The real breakthrough for understanding Creutzfeldt-Jakob disease occurred in 1957 with the discovery of a curious degenerative brain disease of cannibals. Certain Fore tribes of Papua, New Guinea were inflicted with a disease called Kuru - the trembling with fear. This disease manifested itself as a fatal disease with an onset and duration that lasted usually 1 year. To date there have been 2500+ cases reported in these relatively small villages with an occurrence of at least 1% of the population. It was prevalent in women and children but rarely affected adult males. The terminal stage of this brain disease was marked by total dementia, muteness, inability to move, ataxia (jerkiness of the muscles), dysarthria, dysphagia and death.

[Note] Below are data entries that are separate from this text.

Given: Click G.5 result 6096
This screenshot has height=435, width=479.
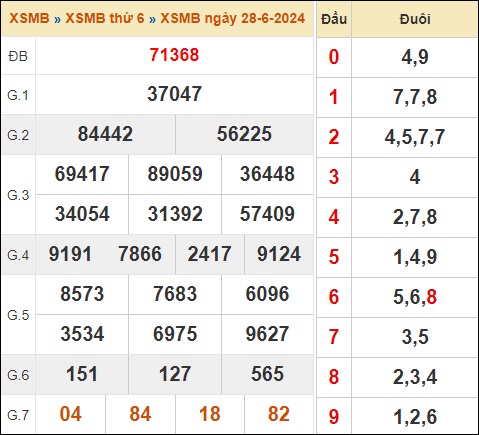Looking at the screenshot, I should pos(267,294).
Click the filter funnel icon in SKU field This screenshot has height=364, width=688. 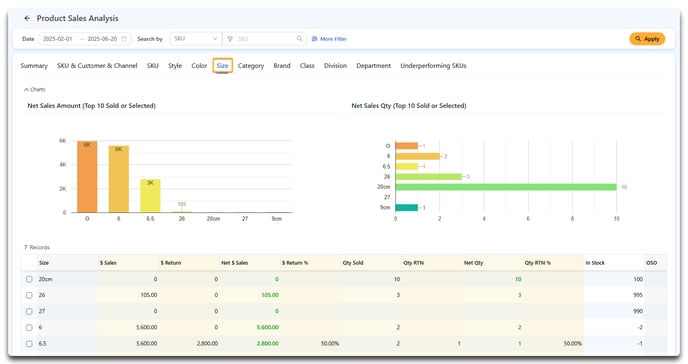pyautogui.click(x=230, y=39)
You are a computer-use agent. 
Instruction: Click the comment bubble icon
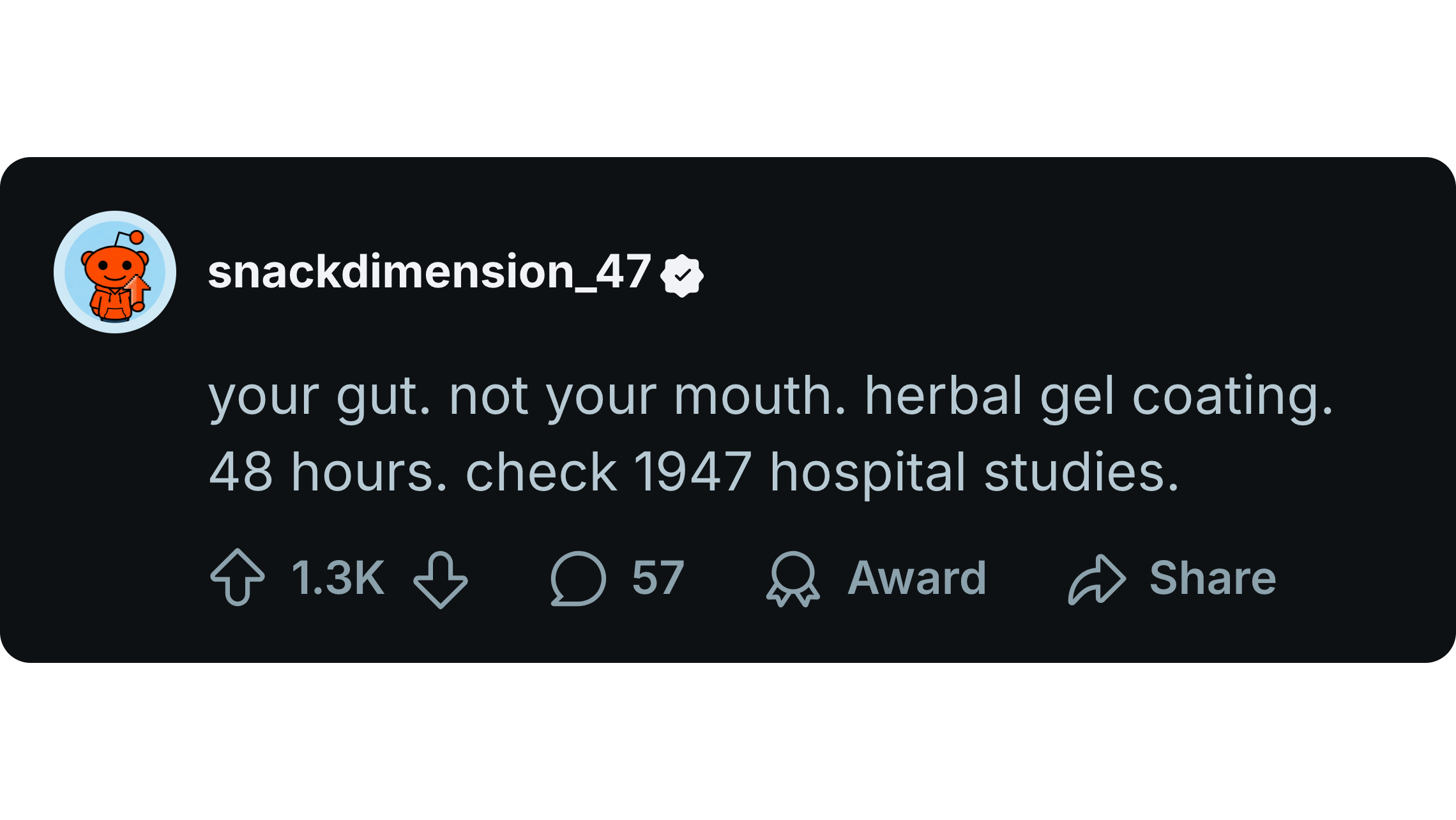click(x=578, y=578)
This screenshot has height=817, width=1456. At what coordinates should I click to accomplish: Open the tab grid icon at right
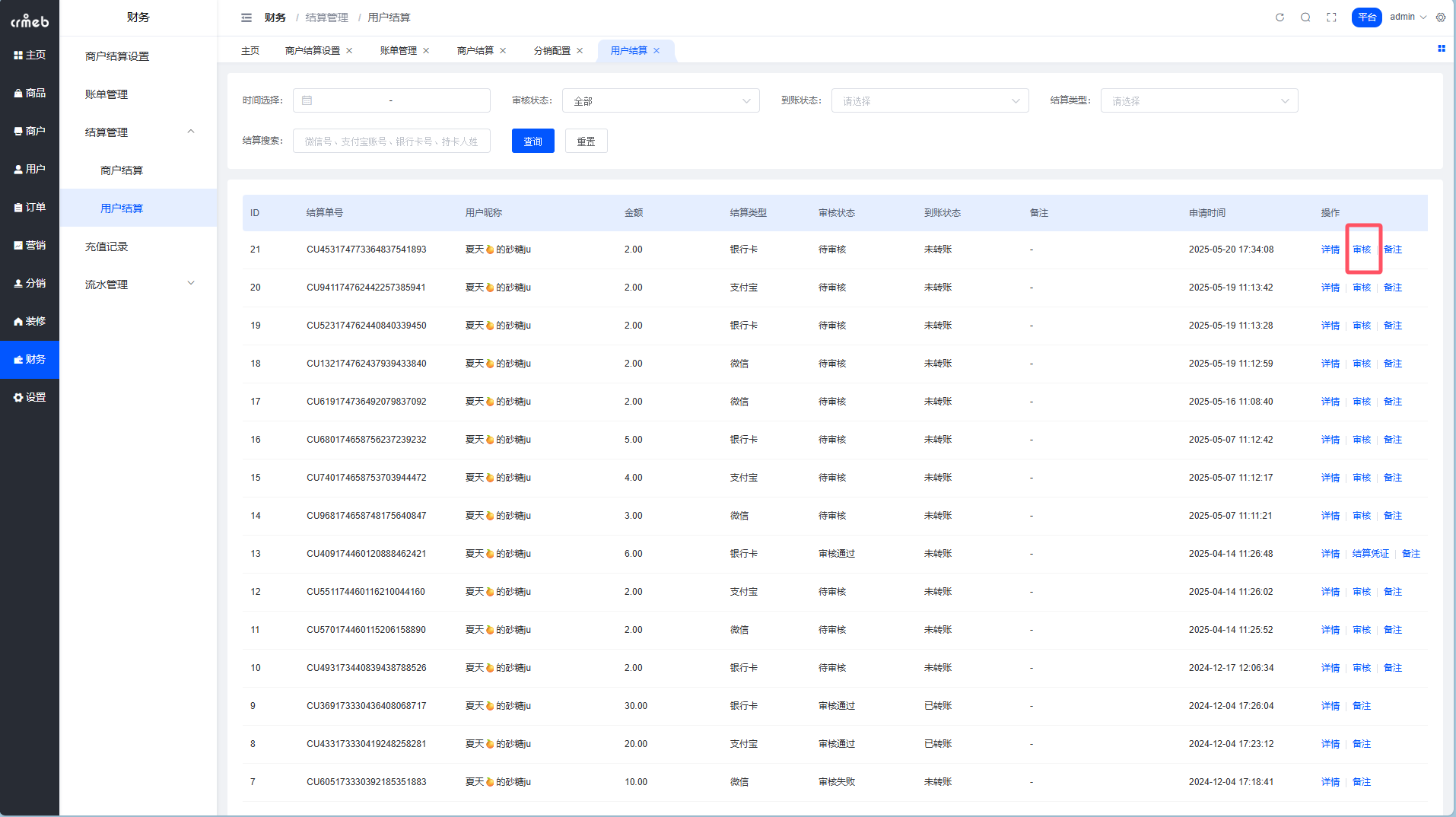(1441, 49)
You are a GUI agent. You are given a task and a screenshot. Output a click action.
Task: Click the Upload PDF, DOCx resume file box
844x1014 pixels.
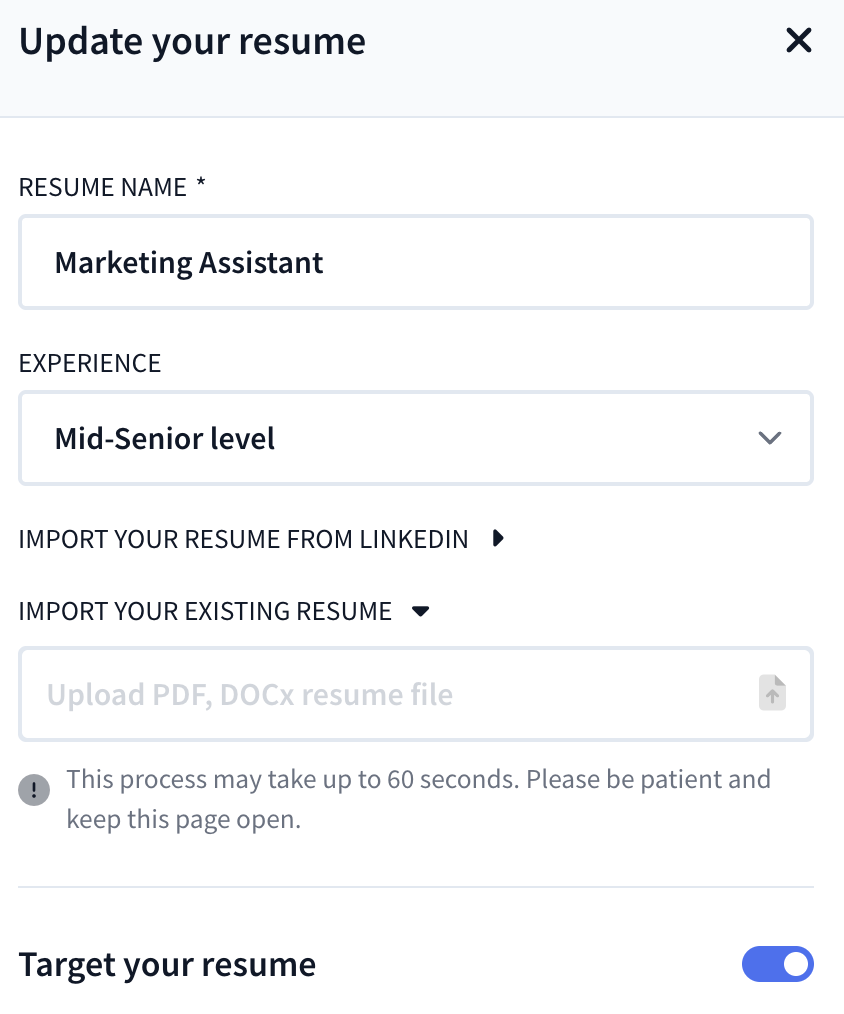point(400,693)
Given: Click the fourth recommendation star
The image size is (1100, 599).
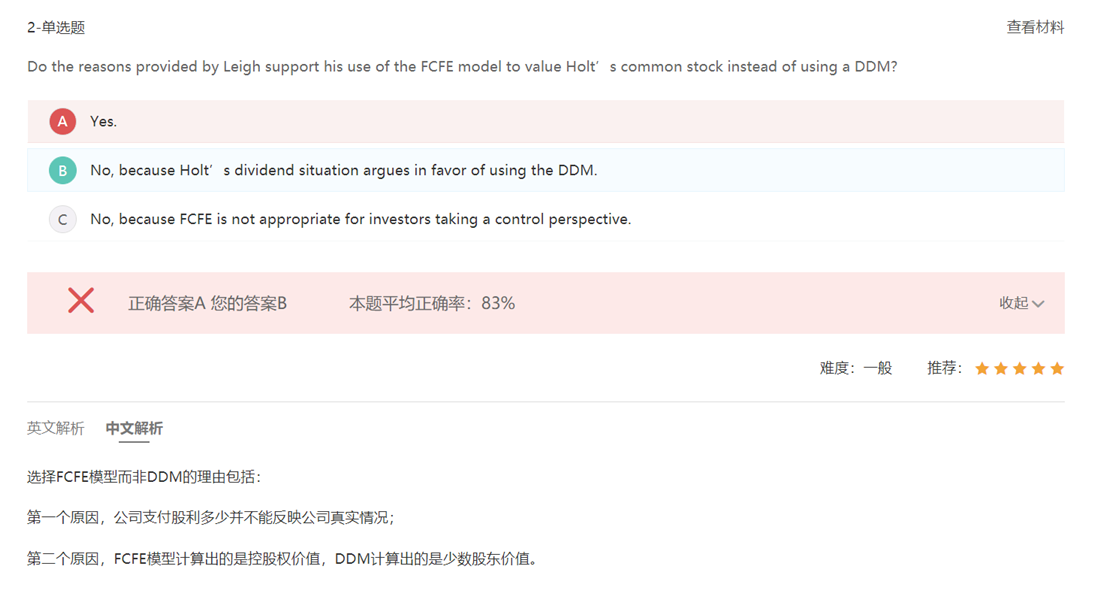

Kuru was determined to be linked to the ritual cannibalism that was practiced by these tribes. The brains of the elders were ritually prepared and eaten by the women and children, but seldom by the men. This endocannibalism was outlawed by the authorities of New Guinea and now the disease is slowly disappearing. There are still cases appearing due to the extreme incubation periods of the disease -exceeding 30 years in some instances. Kuru was successfully passed to chimpanzees in 1966 by intracerebral injection of brain specimens. This disease however, was not passed maternally or by mother's milk which was determined by very careful epidemiological studies.